━━━ Provided text
LISTSERV 16.5 - CODE4LIB Archives

Hi Rob, the conversation continues below...

On Thu, Jan 23, 2014 at 7:01 PM, Robert Sanderson <[log in to unmask]>wrote:

> Hi Jon,
>
> To present the other side of the argument so that others on the list can
> make an informed decision...
>

Thanks for reminding me that this is an academic panel discussion in front
of an audience, rather than a conversation.

>
> On Thu, Jan 23, 2014 at 4:22 PM, Jon Phipps <[log in to unmask]> wrote:
>
> > I've developed a quite strong opinion that vocabulary developers should
> not
> > _ever_ think that they can understand the semantics of a vocabulary
> > resource by 'reading' the URI.
>
>
> 100% Agreed. Good documentation is essential for any ontology, and it has
> to be read to understand the semantics. You cannot just look at
> oa:hasTarget, out of context, and have any idea what it refers to.
>
> However if that URI is readable it makes developers lives much easier in a
> lot of situations, and it has no additional cost. Opaque URIs for
> predicates is the digital equivalent of thumbing your nose at the people
> you should be courting -- the people who will actually use your ontology in
> any practical sense.  It says: We don't care about you enough to make your
> life one step easier by having something that's memorable. You will always
> have to go back to the ontology every time and reread this documentation,
> over and over and over again.
>

What you suggest is that an identifier (e.g. @azaroth42 or ORCID:
0000-0003-4441-6852 <https://orcid.org/0000-0003-4441-6852>) should always
be readable as a convenience to the developer. RDA does provide a 'readable
in the language of the reader' uri specifically as a convenience to the
developer. A feature that I lobbied for. It's just not the /canonical/ URI,
because it's an identifier of a property, not the property itself, and that
property is independent of the language used to label it.

It's the difference between Metadata Management Associates, PO Box 282,
Jacksonville, NY 14854, USA (for people) and 14854-0282 (a perfectly
functional complete address in the USA namespace), which is precisely the
same identifier of that box for machines, and ultimately for the
postmaster, who doesn't care whose name is on the box numbered 282, who
only needs to know that highly memorable name when someone uses the
convenience of not bothering to look up the box number and just sends mail
addressed to us at 14854, or even just Jacksonville. And no I don't want to
start a URL vs. URI/URN/IRI discussion.

>
> Do you have some expectation that in order
> > for the data to be useful your relational or object database identifiers
> > must be readable?
>
>
> Identifiers for objects, no. The table names and field names? Yes. How many
> DBAs do you know that create tables with opaque identifiers for the column
> names?  How many XML schemas do you know that use opaque identifiers for
> the element names?
>
> My count is 0 from many many many instances.  And the reason is the same as
> having readable predicate URIs -- so that when you look at the table,
> schema, ontology, triple or what have you, there is some mnemonic value
> from the name to its intent.
>
> Our experience obviously differs in this regard. I've seen many, many
databases that have relatively opaque column identifiers that were
relabeled in the query to suit the audience for the query. I've seen many
French databases, with French content, intended for a French audience,
designed by French developers, that had French 'column headers'.

The point here is that the identifiers /identify/ a property that exists
independent of the language of the data being used to describe a resource.
If RDA _had_ to pick a single language to satisfy your requirement for a
single readable identifier, which one? To assume that the one language
should be English says to the non-english speaking world "We don't care
about you enough to make your
life one step easier by having something that's memorable"
━━━━━━
━━━ Given information
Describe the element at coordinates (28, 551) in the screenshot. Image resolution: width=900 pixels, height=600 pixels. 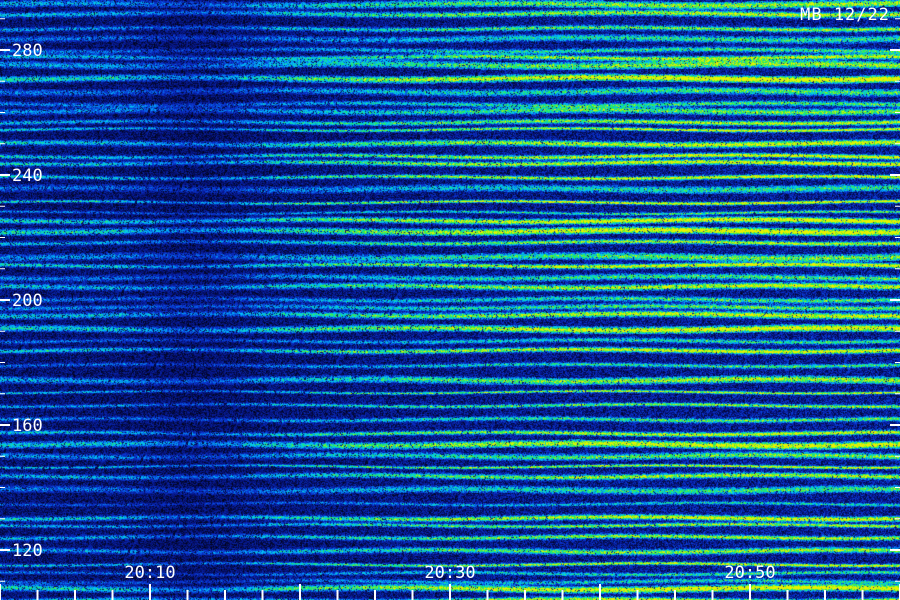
━━━━━━
• Work instruction: Return the part of the CODE4LIB thread on readable URIs word for word, starting with "LISTSERV 16.5 - CODE4LIB" and going on through "an informed decision...".

• Result:
LISTSERV 16.5 - CODE4LIB Archives

Hi Rob, the conversation continues below...

On Thu, Jan 23, 2014 at 7:01 PM, Robert Sanderson <[log in to unmask]>wrote:

> Hi Jon,
>
> To present the other side of the argument so that others on the list can
> make an informed decision...